5 May, 2017 · Read in about 3 min · (543 Words)

I’m pretty frustrated right now. I’m doing some refactoring, and it is hard going. I’ve been at it for a couple of hours on a Friday, and I haven’t even started the actual feature I’m trying to introduce.

What I essentially want is to apply some simple transformations to the symbols constituting my program. If my code was a data structure, I could hack this out in 10-15 lines of code and be done with it. This code would both implement and describe the transformation I’m trying to accomplish.

Instead, I have to encode my refactoring as a complicated series of interactions with:

a graphical refactoring tool
sed, grep, contemplation of regexen
various diff visualization utilities

After every tiny change, I stage my changes and inspect them to ensure I haven’t introduced any untowards changes. I create a commit and describe in detail what I did, because the diff shows 5 billion changed lines of code (and I do mean lines, because most visual diff utilities can’t do --word-diff), and it will be impossible to untangle the changes later in code review. I run a watch on all files and pipe them through a reformatter. I rebase and squash things around to reduce the cognitive load of the diffs.
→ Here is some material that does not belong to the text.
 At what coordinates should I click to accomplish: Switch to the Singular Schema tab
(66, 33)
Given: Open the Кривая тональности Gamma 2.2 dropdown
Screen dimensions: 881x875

This is a giant pain in the ass. And it doesn’t really seem like there is any good reason for it to be this hard, aside from our rather arbitrary decision to represent code as streams of characters split across a bunch of files. In fact, we’ve invented all kinds of bullshit that is only necessary because code has no structured representation:

Super-advanced text editors
Linters, printers, configuration thereof, and SCM/CI integration for these
Style guides
Refactoring tools like Resharper
Code analysis (and code analysis optimization)
Advanced source control management systems
- Git, darcs, camp
- Tools to help us with complicated merges
Macros, headers, linkers, etc. etc.

Don’t get me wrong, I don’t have anything in particular against using a textual interface to modify code. In fact, there is a certain agility to manipulating code-as-text that just wouldn’t be there if we stored code in, say, databases.

But can’t we can have our cake and eat it too? If the primary representation of every programming language was data, editing it as text would simply be a question of serializing it out to some convenient syntax and file structure. When the programmer wants to modify code, render it into a textual representation. When they’re done, parse it back into nice, inspectable data.

Obviously this isn’t some super-new, crazy idea; homoiconic languages like Lisp(s) have been around for ages. I just wish it was across the board. I mean, at the very least everyone has to tokenize their language; how about starting there?

Representing code as data would have some totally rad consequences, like:

Sexy, simple-to-reverse patch representations in SCMs for transformations like renaming stuff, e.g. { alias: { old: "thissymbol", new: "thatsymbol" } }
Better mergeability
Increased signal to noise when the user is inspecting history
Linter rules for the semantics of your code (who keeps sneaking these static properties in?)
Searching and refactoring the codebase is easy, fast, fun

I know, “shut up and write/use a parser, you dummy”, but I like complaining about things.